Gestores de instituições de ensino que cometerem atos discriminatórios poderão pagar multa que variam de três a 20 salários mínimos
Início
de ano é época de fazer matrícula nas escolas, universidades e cursos
técnicos. Mas para alguns estudantes, isso pode se tornar algo
traumático. Ainda hoje, muitas famílias encontram dificuldades para
matricular os filhos, principalmente os que têm algum tipo de
deficiência.
Para garantir que o direito dessas pessoas seja respeitado, uma
proposta (PL 5352/19) em tramitação na Câmara dos Deputados quer
enquadrar como discriminação o ato de dificultar a matrícula de
deficientes em instituições públicas ou privadas de qualquer nível e
modalidade de ensino.
O texto, de autoria da deputada Sâmia Bomfim (PSOL-SP), define como
discriminação impedir ou inviabilizar a permanência na escola, excluir o
aluno das atividades de lazer e cultura, negar profissional de apoio
capacitado para o atendimento do aluno e negar adaptação de currículo,
entre outras medidas previstas no Estatuto da Pessoa com Deficiência.
De acordo com a proposta, os gestores das instituições de ensino que
cometerem atos de discriminação poderão pagar multa que variam de três a
20 salários mínimos.
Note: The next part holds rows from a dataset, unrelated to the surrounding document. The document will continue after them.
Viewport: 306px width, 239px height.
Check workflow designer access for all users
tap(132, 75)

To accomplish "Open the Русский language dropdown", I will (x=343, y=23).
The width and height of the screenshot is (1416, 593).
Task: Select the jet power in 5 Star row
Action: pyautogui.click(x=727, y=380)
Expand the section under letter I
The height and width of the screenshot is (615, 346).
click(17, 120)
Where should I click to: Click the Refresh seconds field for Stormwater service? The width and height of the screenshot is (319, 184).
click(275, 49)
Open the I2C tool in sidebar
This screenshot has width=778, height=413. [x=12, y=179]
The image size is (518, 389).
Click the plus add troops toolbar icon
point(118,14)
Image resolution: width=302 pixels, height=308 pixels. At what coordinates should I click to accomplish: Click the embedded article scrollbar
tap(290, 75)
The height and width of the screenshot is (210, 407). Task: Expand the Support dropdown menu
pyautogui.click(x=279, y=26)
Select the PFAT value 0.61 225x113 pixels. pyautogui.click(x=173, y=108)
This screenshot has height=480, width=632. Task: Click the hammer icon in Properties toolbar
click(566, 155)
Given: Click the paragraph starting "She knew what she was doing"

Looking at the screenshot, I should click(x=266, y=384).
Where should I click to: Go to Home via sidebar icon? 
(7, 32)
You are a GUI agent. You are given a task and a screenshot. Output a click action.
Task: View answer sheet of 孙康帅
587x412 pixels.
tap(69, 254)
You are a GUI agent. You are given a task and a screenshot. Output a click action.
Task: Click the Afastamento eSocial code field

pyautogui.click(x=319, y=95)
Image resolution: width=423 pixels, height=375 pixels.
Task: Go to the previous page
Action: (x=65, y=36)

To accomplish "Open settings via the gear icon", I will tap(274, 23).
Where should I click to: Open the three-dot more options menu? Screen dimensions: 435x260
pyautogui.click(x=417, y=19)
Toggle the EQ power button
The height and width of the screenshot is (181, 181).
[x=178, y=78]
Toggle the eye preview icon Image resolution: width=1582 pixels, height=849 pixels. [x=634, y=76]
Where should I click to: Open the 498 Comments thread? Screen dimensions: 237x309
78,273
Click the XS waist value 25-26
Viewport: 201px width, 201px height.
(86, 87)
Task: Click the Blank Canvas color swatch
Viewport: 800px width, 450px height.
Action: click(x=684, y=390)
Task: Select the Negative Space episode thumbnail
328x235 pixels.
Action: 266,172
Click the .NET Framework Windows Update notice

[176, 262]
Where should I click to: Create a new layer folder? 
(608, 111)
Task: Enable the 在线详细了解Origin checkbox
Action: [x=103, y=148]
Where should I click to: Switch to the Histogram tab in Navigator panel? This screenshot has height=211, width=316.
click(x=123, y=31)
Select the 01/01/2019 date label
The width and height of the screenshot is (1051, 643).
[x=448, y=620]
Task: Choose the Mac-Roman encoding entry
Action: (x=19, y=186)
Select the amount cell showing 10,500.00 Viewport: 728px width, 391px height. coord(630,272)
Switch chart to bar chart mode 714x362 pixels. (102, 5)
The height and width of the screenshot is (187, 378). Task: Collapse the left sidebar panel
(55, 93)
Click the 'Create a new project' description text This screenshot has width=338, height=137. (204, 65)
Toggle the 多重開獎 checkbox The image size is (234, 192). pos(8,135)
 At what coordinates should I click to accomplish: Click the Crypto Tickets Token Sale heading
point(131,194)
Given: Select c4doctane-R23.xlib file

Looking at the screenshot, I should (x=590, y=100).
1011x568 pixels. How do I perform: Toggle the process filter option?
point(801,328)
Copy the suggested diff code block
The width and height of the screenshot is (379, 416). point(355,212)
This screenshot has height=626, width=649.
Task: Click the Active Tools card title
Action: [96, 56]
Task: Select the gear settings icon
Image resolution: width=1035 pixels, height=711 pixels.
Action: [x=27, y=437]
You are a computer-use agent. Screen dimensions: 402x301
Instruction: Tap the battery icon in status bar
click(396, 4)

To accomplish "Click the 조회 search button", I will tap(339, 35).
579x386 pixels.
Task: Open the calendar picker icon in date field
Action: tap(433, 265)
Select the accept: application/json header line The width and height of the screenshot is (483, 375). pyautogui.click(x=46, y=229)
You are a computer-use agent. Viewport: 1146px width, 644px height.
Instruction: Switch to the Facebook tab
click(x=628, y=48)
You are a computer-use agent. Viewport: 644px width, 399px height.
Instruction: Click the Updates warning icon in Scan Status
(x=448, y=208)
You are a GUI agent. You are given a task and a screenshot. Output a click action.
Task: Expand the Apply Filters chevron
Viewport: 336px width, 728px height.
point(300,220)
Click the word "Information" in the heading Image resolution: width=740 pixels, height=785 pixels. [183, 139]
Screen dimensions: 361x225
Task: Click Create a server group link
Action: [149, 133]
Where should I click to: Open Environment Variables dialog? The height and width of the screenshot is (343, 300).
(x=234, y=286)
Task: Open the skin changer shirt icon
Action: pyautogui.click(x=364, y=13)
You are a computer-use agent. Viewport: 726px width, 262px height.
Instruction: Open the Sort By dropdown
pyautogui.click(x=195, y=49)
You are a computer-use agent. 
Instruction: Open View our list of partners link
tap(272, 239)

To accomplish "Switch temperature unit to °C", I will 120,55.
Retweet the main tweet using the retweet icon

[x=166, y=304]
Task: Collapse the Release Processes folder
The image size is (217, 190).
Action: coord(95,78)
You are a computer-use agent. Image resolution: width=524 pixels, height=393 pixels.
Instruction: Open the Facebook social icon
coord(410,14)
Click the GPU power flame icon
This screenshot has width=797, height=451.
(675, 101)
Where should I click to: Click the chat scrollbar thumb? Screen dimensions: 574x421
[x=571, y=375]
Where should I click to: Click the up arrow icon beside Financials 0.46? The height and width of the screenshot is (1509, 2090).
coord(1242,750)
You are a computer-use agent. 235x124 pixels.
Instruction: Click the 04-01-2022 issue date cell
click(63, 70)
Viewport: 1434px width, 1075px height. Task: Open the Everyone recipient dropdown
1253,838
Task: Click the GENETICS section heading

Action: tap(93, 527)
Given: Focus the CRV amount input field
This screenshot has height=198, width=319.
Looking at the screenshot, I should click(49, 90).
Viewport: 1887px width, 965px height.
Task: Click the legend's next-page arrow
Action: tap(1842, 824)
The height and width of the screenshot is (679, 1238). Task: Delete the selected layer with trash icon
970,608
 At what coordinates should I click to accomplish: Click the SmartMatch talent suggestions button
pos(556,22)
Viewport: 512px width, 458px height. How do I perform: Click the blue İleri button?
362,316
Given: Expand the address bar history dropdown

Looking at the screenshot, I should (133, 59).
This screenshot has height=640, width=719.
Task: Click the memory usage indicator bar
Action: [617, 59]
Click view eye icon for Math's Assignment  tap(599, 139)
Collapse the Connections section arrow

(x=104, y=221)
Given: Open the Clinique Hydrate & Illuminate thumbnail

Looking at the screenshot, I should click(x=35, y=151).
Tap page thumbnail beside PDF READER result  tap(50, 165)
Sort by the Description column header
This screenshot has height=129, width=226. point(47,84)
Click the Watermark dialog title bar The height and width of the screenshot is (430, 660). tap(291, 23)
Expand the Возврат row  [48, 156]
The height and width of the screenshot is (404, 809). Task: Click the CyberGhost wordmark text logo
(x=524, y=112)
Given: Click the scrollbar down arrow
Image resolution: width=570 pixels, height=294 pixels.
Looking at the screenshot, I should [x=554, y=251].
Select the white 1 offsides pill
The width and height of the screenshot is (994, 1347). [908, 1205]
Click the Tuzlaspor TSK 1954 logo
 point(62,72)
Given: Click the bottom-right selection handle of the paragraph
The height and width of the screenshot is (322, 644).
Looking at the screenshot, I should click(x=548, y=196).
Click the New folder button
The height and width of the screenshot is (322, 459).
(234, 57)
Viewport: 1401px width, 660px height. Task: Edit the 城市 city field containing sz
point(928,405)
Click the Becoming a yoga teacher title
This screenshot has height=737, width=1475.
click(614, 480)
Além disso, o PL determina que as instituições
públicas e privadas de ensino deverão capacitar professores e equipes de
apoio para acolher crianças, adolescentes e adultos com deficiência,
oferecendo inclusão em atividades educacionais e de lazer.
A partir de fevereiro, com o fim do recesso parlamentar, o projeto de
lei precisa passar por análise nas comissões de Defesa dos Direitos das
Pessoas com Deficiência; de Educação; de Finanças e Tributação; e de
Constituição e Justiça e de Cidadania. O texto tramita em caráter
conclusivo, ou seja, não precisa passar pelo Plenário da Casa.